One Long Year
Esther King has been employed at Connors State College for 39 years and worked for five presidents and has seen the college grow from 600 students to an enrollment of 2,500.
When King first came to Connors she had plans only to stay for one year, however, that changed and she is now entering her 40th year on the Warner Campus. “Either I can’t count or that one year has been the longest year of my life,” said King.
The Coordinator of Conference and Wellness Services said she has enjoyed every minute of her employment, which first began in 1971.
King coordinates all the facilities on campus for faculty and the community and also teachers three water activities programs. She has admitted, “I like the water.”
King said she came to Connors because it offered many opportunities which included “raising my children in a small town. That was one of the best decisions I ever made,” said King.
“Connors is a place where you have so many opportunities and meet so many great people. Working with the youth keeps you young. I think working with the youth helped me as far as helping me raise my children. It helps me in keeping me up to date in what the new trends and fads were.
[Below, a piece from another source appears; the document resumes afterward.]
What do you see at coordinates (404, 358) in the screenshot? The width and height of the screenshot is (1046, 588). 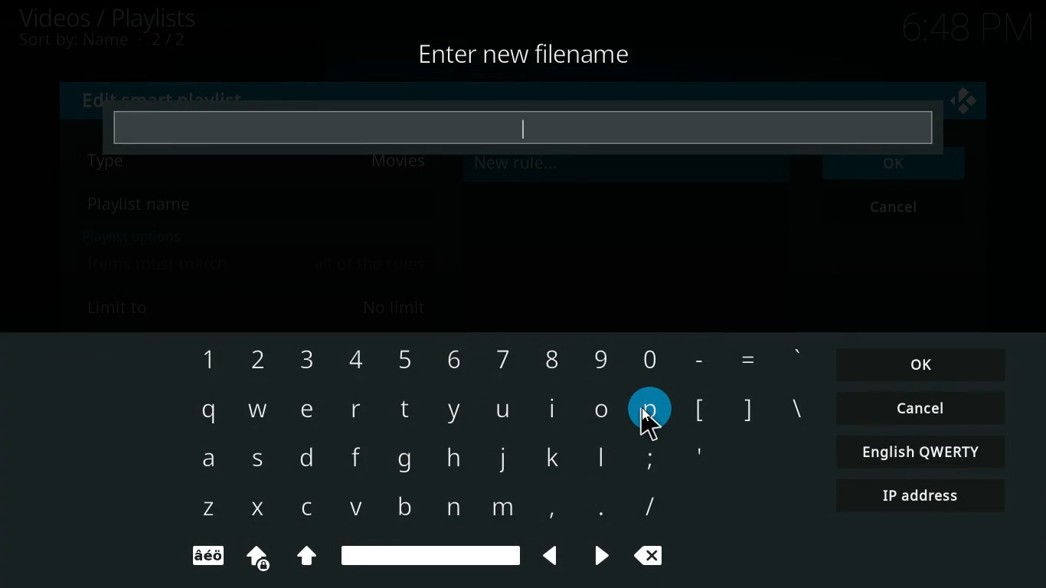 I see `5` at bounding box center [404, 358].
It also keeps you meeting new people every year. “I also want to touch lives and Connors is a place where you can touch lives,” said King.
King said Connors has changed over the years from an agricultural dominated program to a more liberal arts school.
“We still serve the agricultural student, but we also serve all the other students that have other interests.”
She also said it has changed from students just living in the dorms to a “large population” of commuters.”
King has touched many lives over the years and still keeps in touch with many of the students that have crossed her path at Connors. ‘I just recently heard from a former basketball player who works in the offfice of Arkansas U.S. Senator Pryor and a former basketball player who is a truck driver out of Milwaukee who comes through here and calls me.”
“Now I am dealing with a second generation of students who attended Connors when I first came. That may be an indication it’s now time to say good-bye,” she said laughingly, adding,”That’s pretty neat!”